Airlines challenging the Transportation Department’s new consumer rules lost a round in their court case, when the U.S. Court of Appeals in Washington denied their motion for a stay of some of the rules.

In a unanimous order without elaboration, the court said the parties “have not satisfied the stringent requirements” for a stay.

Those requirements include a showing that the petitioners will suffer immediate and irreparable harm without a stay, a point that might have been difficult to establish because the DOT has already postponed the effective date of all the challenged provisions until Jan. 24.

The stay was requested by three airlines — Allegiant, Southwest and Spirit — all of whom challenged the DOT’s decision to reverse its policy on price advertising.

Currently, airlines can break out certain taxes and fees in a flight listing or advertisement if they are adequately explained nearby.
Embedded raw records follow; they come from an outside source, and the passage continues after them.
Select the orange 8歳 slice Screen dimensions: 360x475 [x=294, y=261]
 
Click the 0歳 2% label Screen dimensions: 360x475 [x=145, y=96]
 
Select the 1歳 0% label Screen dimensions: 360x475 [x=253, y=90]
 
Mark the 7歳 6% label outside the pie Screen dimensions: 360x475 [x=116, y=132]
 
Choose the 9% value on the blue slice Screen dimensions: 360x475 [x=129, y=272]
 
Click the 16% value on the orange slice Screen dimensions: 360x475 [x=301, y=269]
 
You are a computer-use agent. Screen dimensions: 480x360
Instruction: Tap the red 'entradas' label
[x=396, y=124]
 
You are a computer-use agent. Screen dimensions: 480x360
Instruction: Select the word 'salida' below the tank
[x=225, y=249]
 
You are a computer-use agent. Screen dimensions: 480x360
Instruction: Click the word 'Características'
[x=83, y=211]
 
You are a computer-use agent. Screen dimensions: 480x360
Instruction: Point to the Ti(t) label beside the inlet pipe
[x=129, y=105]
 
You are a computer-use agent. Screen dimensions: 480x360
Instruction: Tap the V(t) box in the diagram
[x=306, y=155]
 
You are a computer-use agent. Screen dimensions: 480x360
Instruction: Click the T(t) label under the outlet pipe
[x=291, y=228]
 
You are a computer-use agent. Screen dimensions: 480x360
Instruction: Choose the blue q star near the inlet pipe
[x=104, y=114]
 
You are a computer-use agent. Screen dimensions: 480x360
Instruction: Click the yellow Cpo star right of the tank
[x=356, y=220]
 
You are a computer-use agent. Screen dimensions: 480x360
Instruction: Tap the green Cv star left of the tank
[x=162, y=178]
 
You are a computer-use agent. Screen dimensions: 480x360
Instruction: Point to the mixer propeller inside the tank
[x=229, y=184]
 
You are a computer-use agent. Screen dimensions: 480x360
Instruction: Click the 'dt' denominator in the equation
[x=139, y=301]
The new rule would reverse that policy and require advertised or displayed prices to include all taxes and fees, whether imposed by governments, carriers or intermediaries.

Allegiant and Spirit, in addition, sought a stay of the following provisions:

• A requirement that airlines allow travelers to hold a reservation for 24 hours without payment, or to grant cash refunds for cancellations made within 24 hours of payment.

• A requirement that e-ticket confirmations include a notice disclosing airline baggage allowances and fees.

• A rule prohibiting post-purchase increases in airfares or in any component of an air-inclusive package.

• A requirement that airlines and travel sellers inform customers who make a deposit about the potential for a price increase between the time of deposit and the due date for final payment. Airlines and travel sellers will be required to obtain the traveler’s written consent — otherwise any increase cannot be passed on.